What does this mean for planning gifts to nonprofits? Your millennial clients may be interested in setting up nonprofit giving vehicles earlier in their lives than some of your older clients. And because millennials tend to be better savers than their elders, it’s never too soon to discuss philanthropic intentions with your younger clients.

What’s an example of a giving technique that is well-suited for millennials?

As they build careers, switch jobs, and start businesses, millennials’ incomes may ebb and flow from year to year. This makes “bunching” through a Donor-Advised Fund at the Omaha Community Foundation very useful. Because contributions to a Donor-Advised Fund are eligible for an immediate tax deduction–but are not required to be donated from the Fund to nonprofits right away–your client can “front load” philanthropic donations into a Donor-Advised Fund at a level that takes advantage of itemizing deductions during a high-income year, and then contribute less to the Fund in lower-income years. Your client can recommend philanthropic donations from the Donor-Advised Fund to nonprofits according to the timeframe that aligns with the client’s goals for supporting those organizations, regardless of the client’s income in that particular year.

Does bunching work with long-term appreciated assets?

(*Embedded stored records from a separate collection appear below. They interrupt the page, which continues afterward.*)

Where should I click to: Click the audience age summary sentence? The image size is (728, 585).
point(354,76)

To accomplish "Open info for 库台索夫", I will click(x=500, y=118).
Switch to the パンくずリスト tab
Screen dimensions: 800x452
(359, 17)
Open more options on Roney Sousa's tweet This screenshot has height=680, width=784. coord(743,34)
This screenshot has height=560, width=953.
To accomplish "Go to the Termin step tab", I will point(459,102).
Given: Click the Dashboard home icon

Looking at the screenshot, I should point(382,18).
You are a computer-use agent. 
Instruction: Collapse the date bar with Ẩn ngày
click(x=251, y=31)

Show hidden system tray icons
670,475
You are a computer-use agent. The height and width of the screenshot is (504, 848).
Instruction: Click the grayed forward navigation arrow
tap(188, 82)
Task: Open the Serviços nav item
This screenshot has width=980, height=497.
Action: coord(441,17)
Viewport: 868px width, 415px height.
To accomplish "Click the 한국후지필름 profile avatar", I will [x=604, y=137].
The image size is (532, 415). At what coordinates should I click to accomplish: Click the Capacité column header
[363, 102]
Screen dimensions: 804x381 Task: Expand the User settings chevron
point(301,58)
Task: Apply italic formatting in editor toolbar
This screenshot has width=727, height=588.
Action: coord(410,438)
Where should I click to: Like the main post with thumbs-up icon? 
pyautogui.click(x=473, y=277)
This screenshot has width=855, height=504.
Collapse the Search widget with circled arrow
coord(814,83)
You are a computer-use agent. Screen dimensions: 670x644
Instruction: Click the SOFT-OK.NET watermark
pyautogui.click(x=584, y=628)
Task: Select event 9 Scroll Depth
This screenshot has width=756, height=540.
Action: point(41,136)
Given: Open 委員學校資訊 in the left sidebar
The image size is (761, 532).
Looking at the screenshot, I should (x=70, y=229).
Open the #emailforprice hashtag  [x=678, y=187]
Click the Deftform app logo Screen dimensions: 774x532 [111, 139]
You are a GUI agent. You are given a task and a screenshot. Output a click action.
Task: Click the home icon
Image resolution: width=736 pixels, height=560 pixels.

Yes! Although it may seem obvious to professionals in the financial world, it’s not always top of mind for your clients to remember to donate long-term appreciated assets to a Donor Advised Fund. This is especially true of millennial clients who might be reaching a point in their lives when they own stock or other appreciated assets. A long-term appreciated asset given to a Donor Advised Fund is generally deductible at the asset’s fair market value at the time of the gift. Because the appreciated assets are given to a qualified charity, the donor will not realize any capital gains at the time of the gift. Therefore, the transaction results in more dollars to support causes than your client would have had if the client had sold the asset (paid capital gains) and given the remaining proceeds to a nonprofit directly.

Does it work to give real estate?

Yes! Real estate can be an excellent long-term asset to donate to a Donor-Advised Fund at the Omaha Community Foundation, especially now. In late 2021, buying a second home appeared to be a strengthening trend. While higher interest rates and inflation might dampen that trend in the short term, the ability to work from anywhere is a reality that’s unlikely to disappear. This means even your younger clients, not just retirees, may be buying and selling second homes and rental properties. These clients could be good candidates to donate real estate to a Donor-Advised Fund. As with gifts of other long-term appreciated assets, a client’s gift of real estate to a Donor-Advised Fund at the Omaha Community Foundation is generally deductible at the asset’s fair market value at the time of the gift and avoids capital gains taxes. Thereby generating more money for causes than selling the property first and donating the proceeds.